◆ The task ◆
Return each line below that contains the word "perform", copying every such line in full.
______
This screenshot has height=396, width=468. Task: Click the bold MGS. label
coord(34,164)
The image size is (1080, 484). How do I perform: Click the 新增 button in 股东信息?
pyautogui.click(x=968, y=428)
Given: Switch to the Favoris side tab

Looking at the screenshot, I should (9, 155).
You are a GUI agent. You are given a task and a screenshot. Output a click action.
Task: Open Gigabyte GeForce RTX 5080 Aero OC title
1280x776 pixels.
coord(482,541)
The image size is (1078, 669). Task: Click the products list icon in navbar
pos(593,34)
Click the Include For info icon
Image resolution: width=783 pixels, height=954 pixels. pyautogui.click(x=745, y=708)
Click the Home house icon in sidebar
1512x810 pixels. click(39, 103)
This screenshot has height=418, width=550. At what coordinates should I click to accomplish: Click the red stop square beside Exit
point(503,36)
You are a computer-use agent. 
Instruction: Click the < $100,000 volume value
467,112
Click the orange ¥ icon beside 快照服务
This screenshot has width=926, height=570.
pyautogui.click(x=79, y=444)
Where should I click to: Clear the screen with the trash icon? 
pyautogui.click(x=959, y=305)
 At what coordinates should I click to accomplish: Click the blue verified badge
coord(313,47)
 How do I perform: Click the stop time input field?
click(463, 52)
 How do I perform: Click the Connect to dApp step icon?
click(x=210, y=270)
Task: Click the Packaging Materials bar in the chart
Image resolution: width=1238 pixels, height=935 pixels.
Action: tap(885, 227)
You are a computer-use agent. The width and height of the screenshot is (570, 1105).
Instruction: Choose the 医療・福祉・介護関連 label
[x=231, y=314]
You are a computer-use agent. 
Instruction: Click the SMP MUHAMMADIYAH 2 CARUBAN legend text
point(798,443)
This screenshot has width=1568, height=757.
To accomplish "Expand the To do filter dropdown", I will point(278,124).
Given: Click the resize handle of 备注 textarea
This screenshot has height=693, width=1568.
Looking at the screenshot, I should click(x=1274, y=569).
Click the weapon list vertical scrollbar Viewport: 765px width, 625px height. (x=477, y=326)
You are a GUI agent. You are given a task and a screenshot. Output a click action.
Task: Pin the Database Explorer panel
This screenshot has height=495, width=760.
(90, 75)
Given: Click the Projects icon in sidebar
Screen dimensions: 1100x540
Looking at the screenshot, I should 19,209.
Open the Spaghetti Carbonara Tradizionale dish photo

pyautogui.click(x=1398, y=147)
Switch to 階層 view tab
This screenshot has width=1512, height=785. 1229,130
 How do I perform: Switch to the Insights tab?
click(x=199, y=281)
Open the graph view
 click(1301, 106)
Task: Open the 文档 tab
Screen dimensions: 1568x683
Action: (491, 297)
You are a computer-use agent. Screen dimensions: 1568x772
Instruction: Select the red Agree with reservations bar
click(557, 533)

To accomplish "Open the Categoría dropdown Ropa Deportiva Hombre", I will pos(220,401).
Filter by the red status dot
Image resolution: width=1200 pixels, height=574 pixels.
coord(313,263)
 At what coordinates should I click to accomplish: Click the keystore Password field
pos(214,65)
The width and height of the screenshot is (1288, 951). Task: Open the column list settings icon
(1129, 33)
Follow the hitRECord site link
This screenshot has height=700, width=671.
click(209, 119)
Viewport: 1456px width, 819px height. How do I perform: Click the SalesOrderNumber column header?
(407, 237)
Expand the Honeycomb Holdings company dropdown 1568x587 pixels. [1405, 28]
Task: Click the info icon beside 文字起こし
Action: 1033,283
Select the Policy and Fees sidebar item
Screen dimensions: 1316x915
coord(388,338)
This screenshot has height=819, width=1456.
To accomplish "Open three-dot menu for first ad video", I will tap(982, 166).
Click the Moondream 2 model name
______
◆ Full answer ◆
The image size is (1080, 484). How do I perform: Click the 新增 button in 股东信息?
 How do I perform: Click the stop time input field?
 How do I perform: Click the Connect to dApp step icon?
 How do I perform: Switch to the Insights tab?
Viewport: 1456px width, 819px height. How do I perform: Click the SalesOrderNumber column header?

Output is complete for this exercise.